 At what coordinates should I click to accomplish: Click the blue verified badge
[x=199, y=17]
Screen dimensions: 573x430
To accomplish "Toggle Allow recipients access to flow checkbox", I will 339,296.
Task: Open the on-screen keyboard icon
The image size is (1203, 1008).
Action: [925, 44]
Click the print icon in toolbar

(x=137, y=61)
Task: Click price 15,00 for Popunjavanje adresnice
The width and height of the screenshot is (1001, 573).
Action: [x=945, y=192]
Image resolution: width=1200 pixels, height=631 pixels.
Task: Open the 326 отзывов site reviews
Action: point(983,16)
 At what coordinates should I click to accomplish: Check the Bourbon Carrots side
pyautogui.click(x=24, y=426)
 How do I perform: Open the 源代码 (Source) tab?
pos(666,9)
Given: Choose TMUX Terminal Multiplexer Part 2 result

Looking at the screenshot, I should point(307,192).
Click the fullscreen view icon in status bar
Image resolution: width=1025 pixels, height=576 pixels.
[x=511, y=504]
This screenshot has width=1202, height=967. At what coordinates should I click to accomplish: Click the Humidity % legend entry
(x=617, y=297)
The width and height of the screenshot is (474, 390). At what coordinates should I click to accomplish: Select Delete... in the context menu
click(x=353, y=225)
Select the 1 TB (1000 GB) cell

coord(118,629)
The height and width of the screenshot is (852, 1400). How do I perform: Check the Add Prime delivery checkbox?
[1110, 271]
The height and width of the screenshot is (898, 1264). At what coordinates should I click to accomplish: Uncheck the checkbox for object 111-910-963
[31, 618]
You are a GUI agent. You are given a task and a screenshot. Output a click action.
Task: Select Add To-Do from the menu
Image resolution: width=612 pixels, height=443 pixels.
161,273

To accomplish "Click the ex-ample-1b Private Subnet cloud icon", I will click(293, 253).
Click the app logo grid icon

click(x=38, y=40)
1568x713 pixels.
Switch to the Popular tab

Activity: Print the whole listing once more, exactly as it stands.

Result for this task:
 At what coordinates should I click to accomplish: Click the blue verified badge
[x=199, y=17]
Screen dimensions: 573x430
To accomplish "Toggle Allow recipients access to flow checkbox", I will 339,296.
Task: Open the on-screen keyboard icon
The image size is (1203, 1008).
Action: [925, 44]
Click the print icon in toolbar

(x=137, y=61)
Task: Click price 15,00 for Popunjavanje adresnice
The width and height of the screenshot is (1001, 573).
Action: [x=945, y=192]
Image resolution: width=1200 pixels, height=631 pixels.
Task: Open the 326 отзывов site reviews
Action: point(983,16)
 At what coordinates should I click to accomplish: Check the Bourbon Carrots side
pyautogui.click(x=24, y=426)
 How do I perform: Open the 源代码 (Source) tab?
pos(666,9)
Given: Choose TMUX Terminal Multiplexer Part 2 result

Looking at the screenshot, I should point(307,192).
Click the fullscreen view icon in status bar
Image resolution: width=1025 pixels, height=576 pixels.
[x=511, y=504]
This screenshot has width=1202, height=967. At what coordinates should I click to accomplish: Click the Humidity % legend entry
(x=617, y=297)
The width and height of the screenshot is (474, 390). At what coordinates should I click to accomplish: Select Delete... in the context menu
click(x=353, y=225)
Select the 1 TB (1000 GB) cell

coord(118,629)
The height and width of the screenshot is (852, 1400). How do I perform: Check the Add Prime delivery checkbox?
[1110, 271]
The height and width of the screenshot is (898, 1264). At what coordinates should I click to accomplish: Uncheck the checkbox for object 111-910-963
[31, 618]
You are a GUI agent. You are given a task and a screenshot. Output a click action.
Task: Select Add To-Do from the menu
Image resolution: width=612 pixels, height=443 pixels.
161,273

To accomplish "Click the ex-ample-1b Private Subnet cloud icon", I will click(293, 253).
Click the app logo grid icon

click(x=38, y=40)
1568x713 pixels.
Switch to the Popular tab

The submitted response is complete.